- Task to carry out: All that is wanted is the exact lines from the one with "You are a computer-use agent. Image" through the last line of the entries, with both ends kept and every picture left out.
Content starts
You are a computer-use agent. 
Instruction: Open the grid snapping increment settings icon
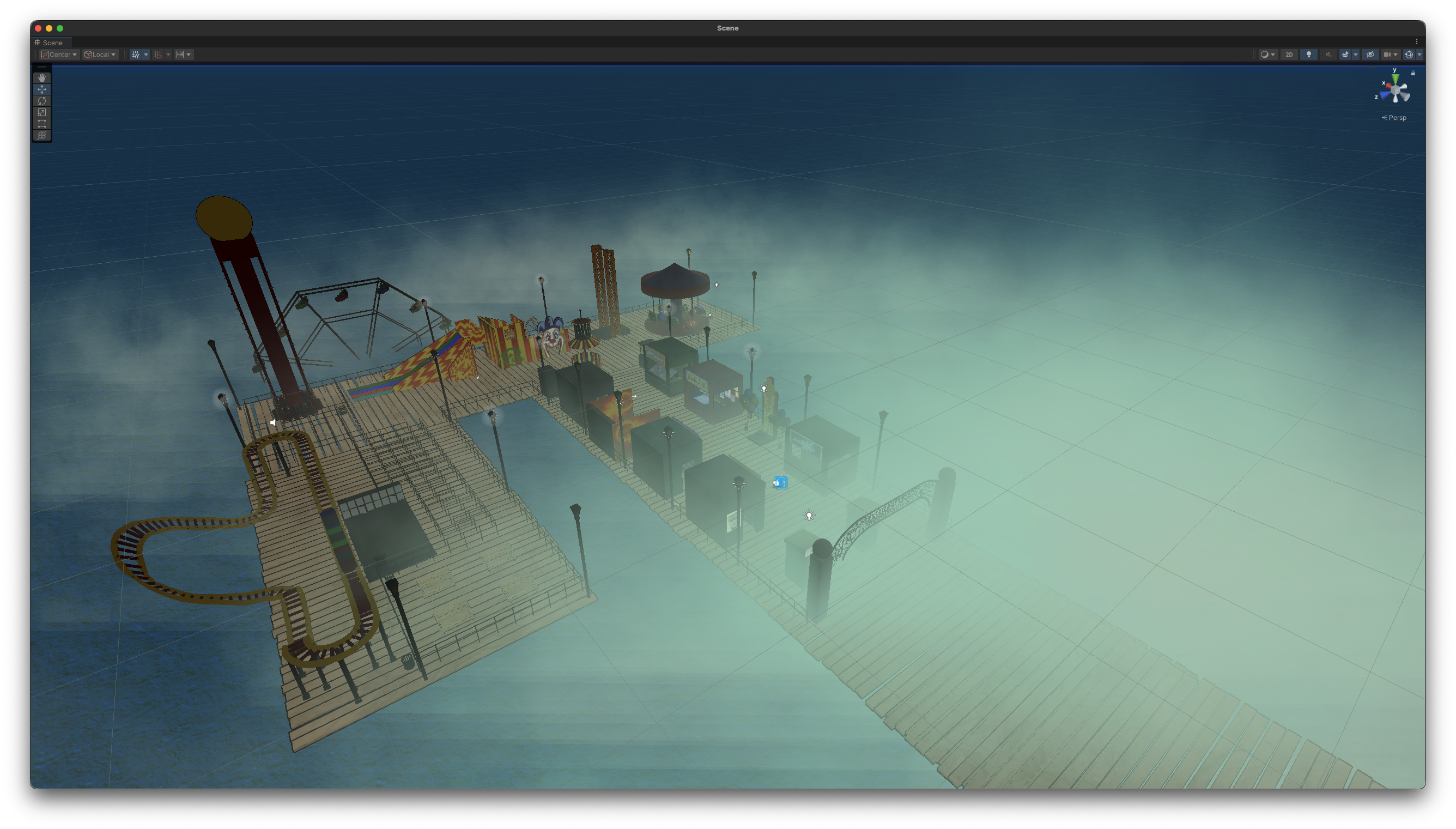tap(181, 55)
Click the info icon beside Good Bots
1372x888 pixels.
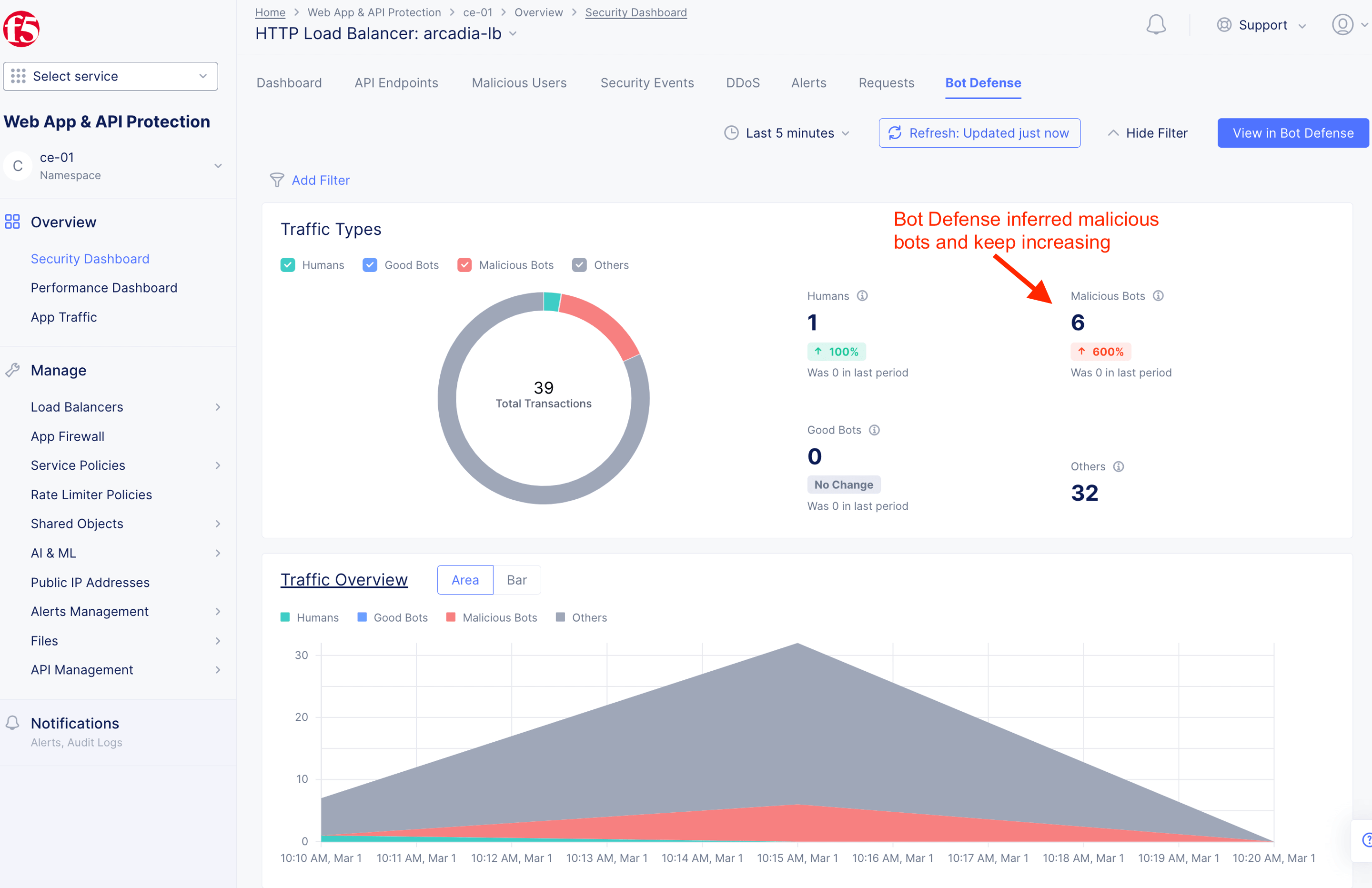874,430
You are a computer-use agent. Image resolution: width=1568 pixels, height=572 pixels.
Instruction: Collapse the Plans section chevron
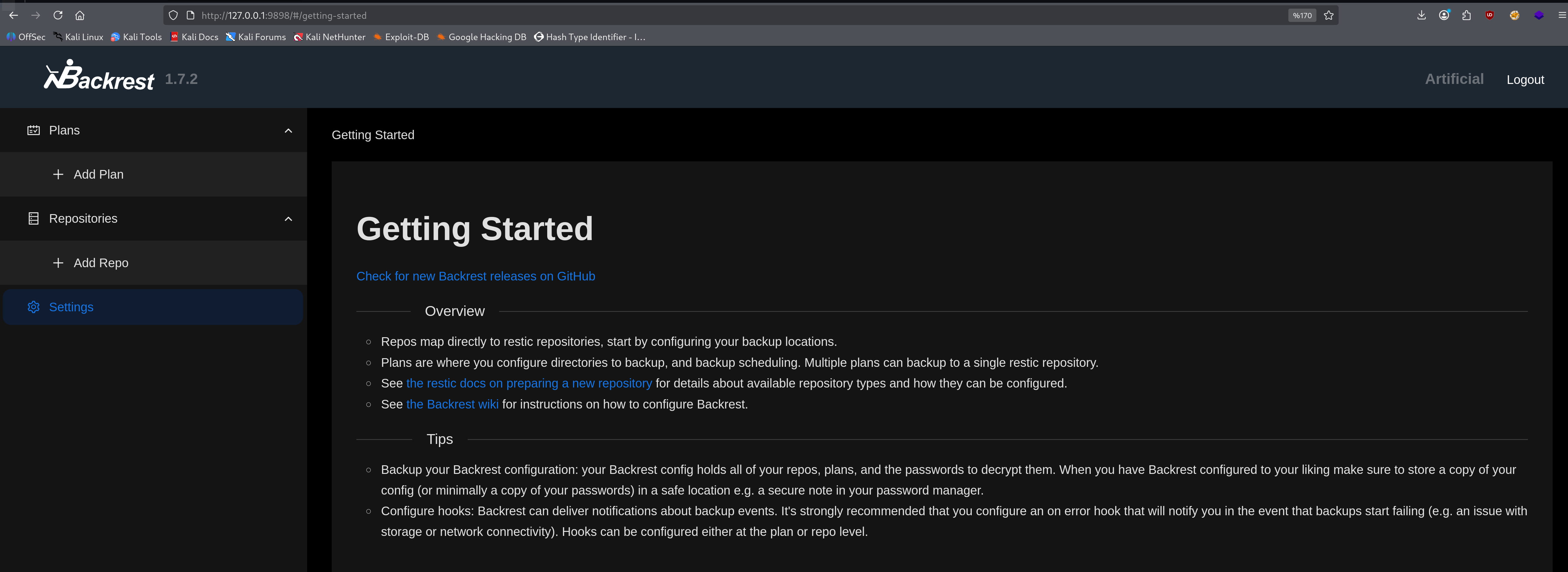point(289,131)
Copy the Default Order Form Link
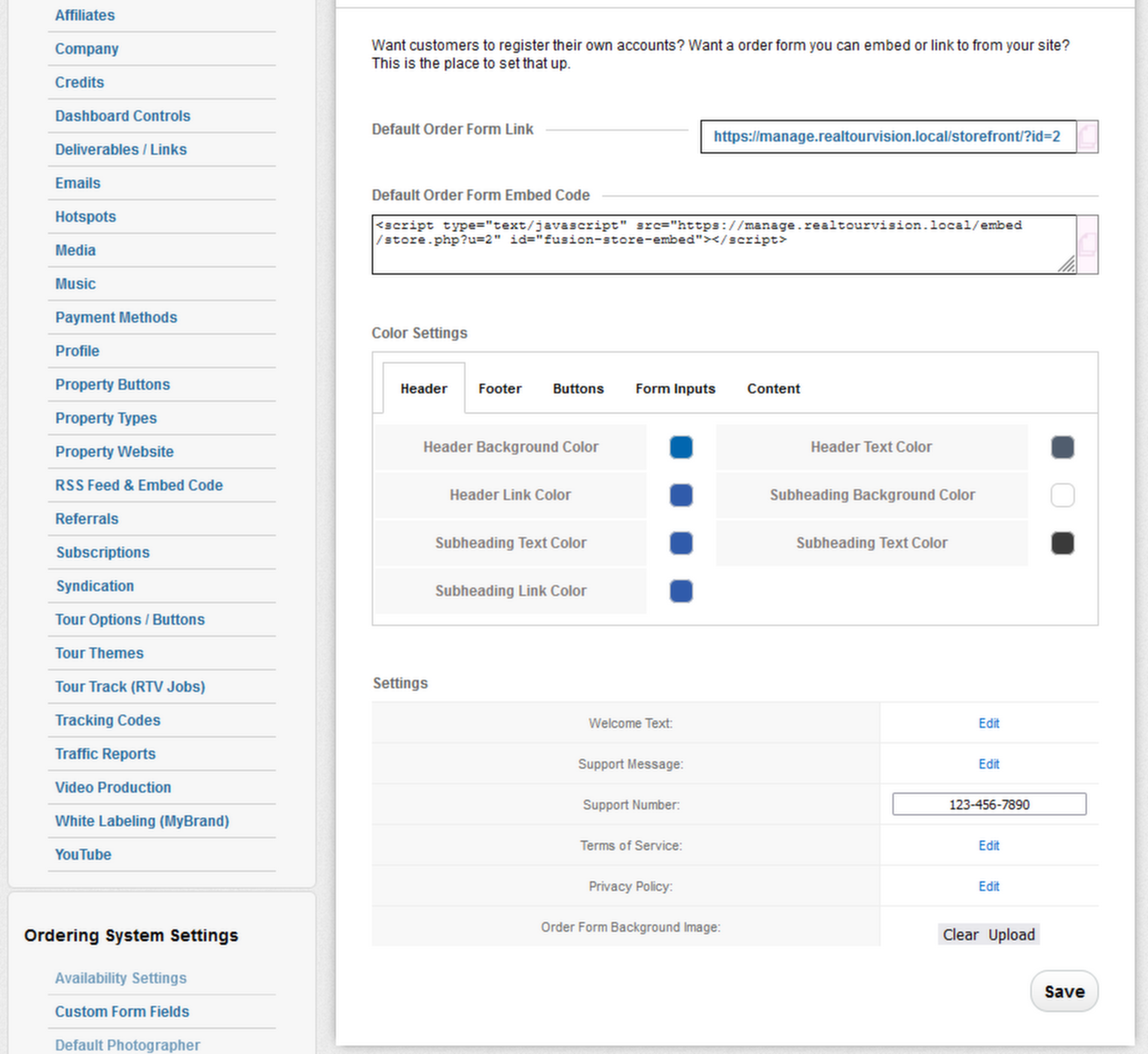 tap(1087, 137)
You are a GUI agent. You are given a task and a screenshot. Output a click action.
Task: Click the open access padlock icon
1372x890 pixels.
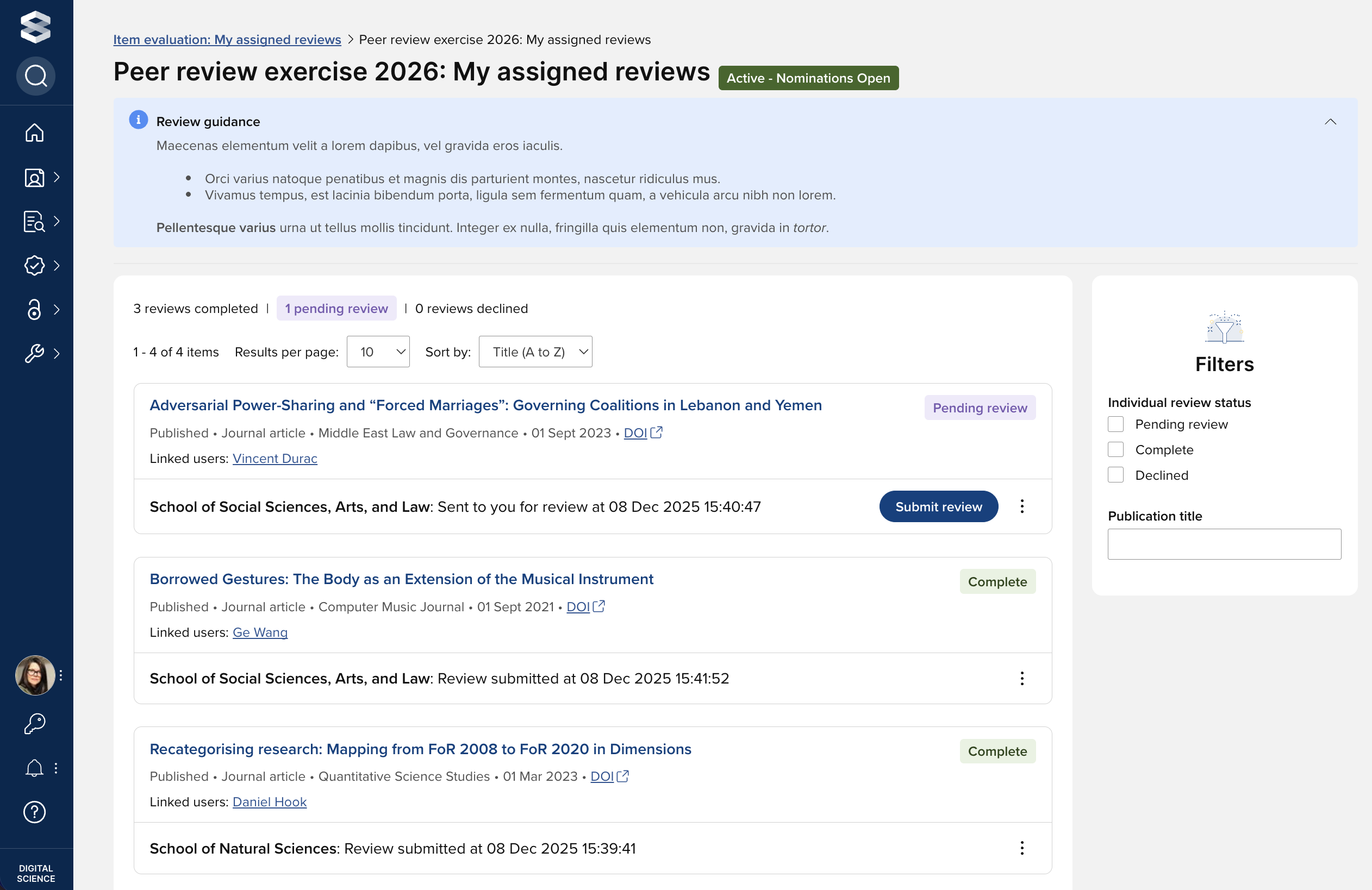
Content ends
- Result of the exercise:
You are a computer-use agent. Image resolution: width=1568 pixels, height=572 pixels.
Instruction: Collapse the Plans section chevron
point(289,131)
Copy the Default Order Form Link
 tap(1087, 137)
You are a GUI agent. You are given a task and a screenshot. Output a click action.
Task: Click the open access padlock icon
1372x890 pixels.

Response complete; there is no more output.